Depois de alguns anos estabelecida como nação, a vontade turca de fazer parte do bloco europeu surgiu como uma dessas estratégias. A tática de aproximação foi ainda mais impulsionada no fim da década de 1980, com o término da Guerra Fria, em um cenário no qual o mundo tentava viver uma unificação global.  

Porém, atualmente, o ambiente nas relações entre a Turquia e o Ocidente estão bem diferentes, o clima positivo enfraqueceu, a comunicação amistosa deu lugar a dinâmicas mais conflituosas. Para entender o porquê dessa mudança, a Sputnik Brasil ouviu Heitor Loureiro, doutor em História e pesquisador associado do Grupo de Estudos e Pesquisa sobre o Oriente Médio (GEPOM).

Desconfiança da UE ainda é forte para permitir a entrada da Turquia no bloco, diz especialista

Segundo o especialista, um dos primeiros golpes no desenvolvimento das boas relações foram os atentados de 11 de setembro, no qual países de maioria mulçumana, como é o caso da Turquia, começaram a criar receios em países ocidentais, após o ataque às Torres Gêmeas nos Estados Unidos.

Loureiro também indica outro ponto de inflexão importante, o qual repousaria no fato de Ancara abrigar muitos refugiados sírios. Apesar de ser reconhecido o papel humanitário que o país turco desenvolve, grandes potências europeias desconfiam que pode ser feito uso estratégico desse acolhimento.

"[...] Milhões de refugiados sírios entram na Turquia, e o país se torna uma espécie de guardião desses refugiados para evitar que eles cheguem à Europa. Então, temos que entender também os usos que a Turquia faz desses milhões de refugiados para conseguir ajuda financeira por parte da Alemanha ou do bloco europeu. O Ocidente olha para Ancara nesse momento com algumas ressalvas, porque entende o papel humanitário que o país tem nessa acolhida, mas também desconfia do uso político desses refugiados", disse Loureiro.

Em um terceiro ponto, o especialista cita que o atual governo turco ampliou uma característica mais centralizadora em suas políticas através de Recep Tayyip Erdogan, presidente da Turquia desde 2014. Essa política ganhou maior impulso após 2016, com a tentativa de golpe sofrida por Erdogan, a qual o presidente conseguiu vencer, mas que ajudou a promover uma administração mais autoritária de sua parte.
□ □ □
*Tarefa proposta 1*
Substitua "unificação global" por "integração global" e reproduza o trecho do texto sobre as relações entre a Turquia e o Ocidente entre "Depois de alguns" e "uma unificação global.", inclusive.
*Tarefa proposta 2*
Segundo o texto sobre as relações entre a Turquia e o Ocidente, desde que ano Recep Tayyip Erdogan é presidente da Turquia?
Os dados não desempenham nenhum papel aqui.

*Dados armazenados*
□ □ □
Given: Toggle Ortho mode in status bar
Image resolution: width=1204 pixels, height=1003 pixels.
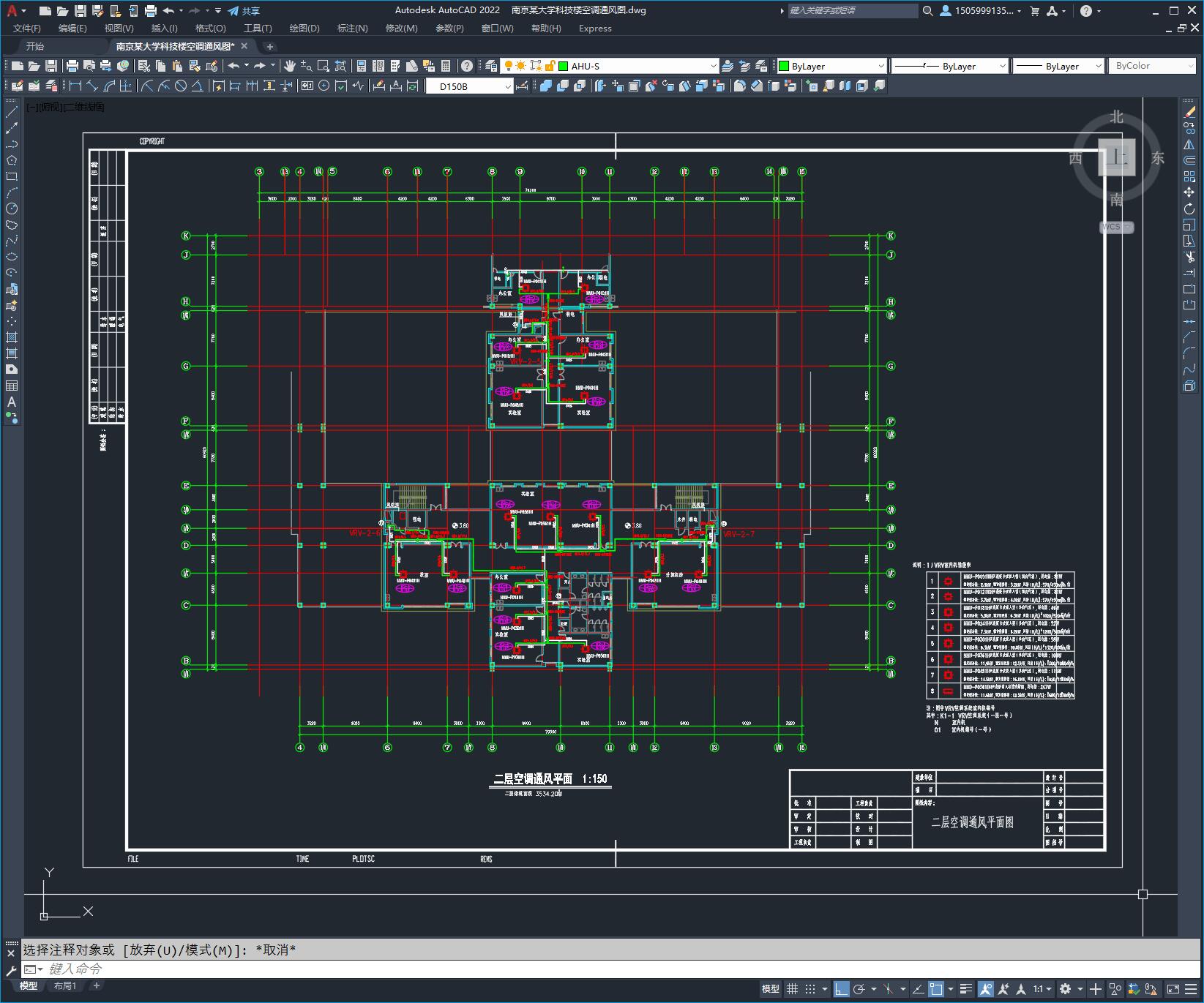Looking at the screenshot, I should click(x=842, y=989).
□ □ □
*Solução 1*
Depois de alguns anos estabelecida como nação, a vontade turca de fazer parte do bloco europeu surgiu como uma dessas estratégias. A tática de aproximação foi ainda mais impulsionada no fim da década de 1980, com o término da Guerra Fria, em um cenário no qual o mundo tentava viver uma integração global.

*Solução 2*
Desde 2014.